For about the first 10 minutes of Air Guitar Nation, now out on DVD, I seriously debated turning the thing off. This documentary is about the first annual U.S. Air Guitar Championships, and the American effort to "bring it" at the world competition in Finland, where air guitar contests are revered and where the "art" has been widespread in that country since the late 90s. I was having real trouble with the fact that there were only a few fleeting references to how absolutely ridiculous this topic is and that everybody involved—from its contestants to its leaders—seemed to be wholly aware of their own absurdity but demanded that their absurdity be taken seriously. One guy claims that air guitar is "the last pure art form," and he's not joking.
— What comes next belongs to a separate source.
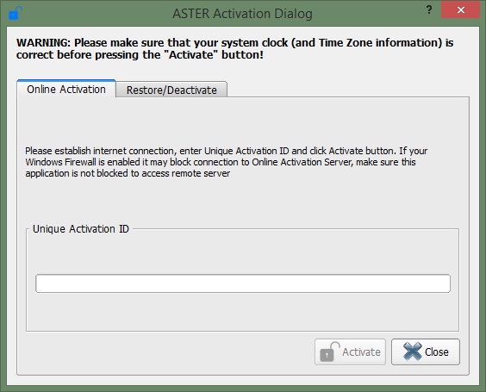Click the ASTER Activation Dialog title text
The height and width of the screenshot is (392, 486).
click(242, 14)
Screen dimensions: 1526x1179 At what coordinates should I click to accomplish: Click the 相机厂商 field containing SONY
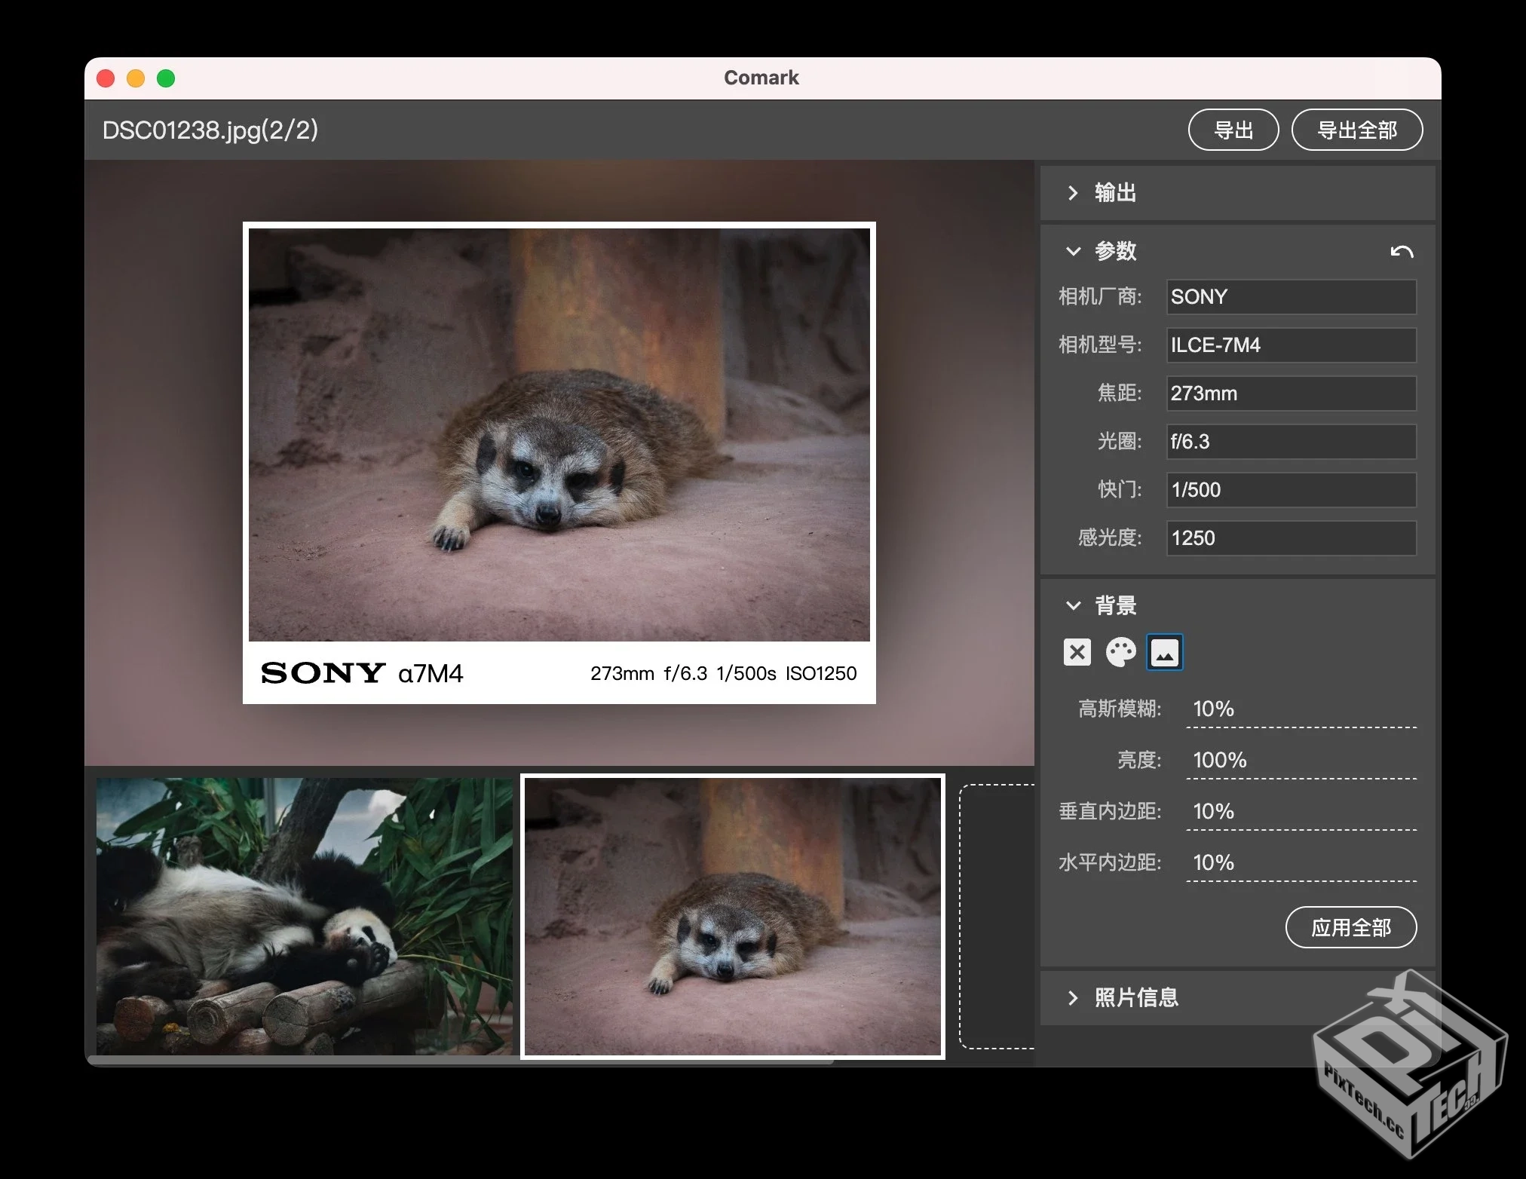click(1291, 297)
But once the movie magically morphs into a portrait of America's top air guitar contenders—Korean American David Jung, whose stage persona is a Hello Kitty breast plate-wearing "C-Diddy," and musician Dan Crane, also known as "Bjorn Turoque"—it becomes surprisingly poignant and layered. For me, Air Guitar Nation hints at some heady questions: Can a person be self-delusional when he's aware of his own self-delusion? And at what point does the earnestness of self-delusion because a legitimate reality?
The film, which I first heard about in the Kennelco Film Diary, is also an interesting portrait of an Asian American artist. Jung's relationship to his seemingly traditional parents is a typical one, and to watch their trust in him grow as he ascends the air guitar stairs is truly something.
As for Dan Crane, he is far too smart not to recognize the sheer absurdity of his own ambition, but he manages to force legitimacy and viability onto something so wrong by simply willing it to be right.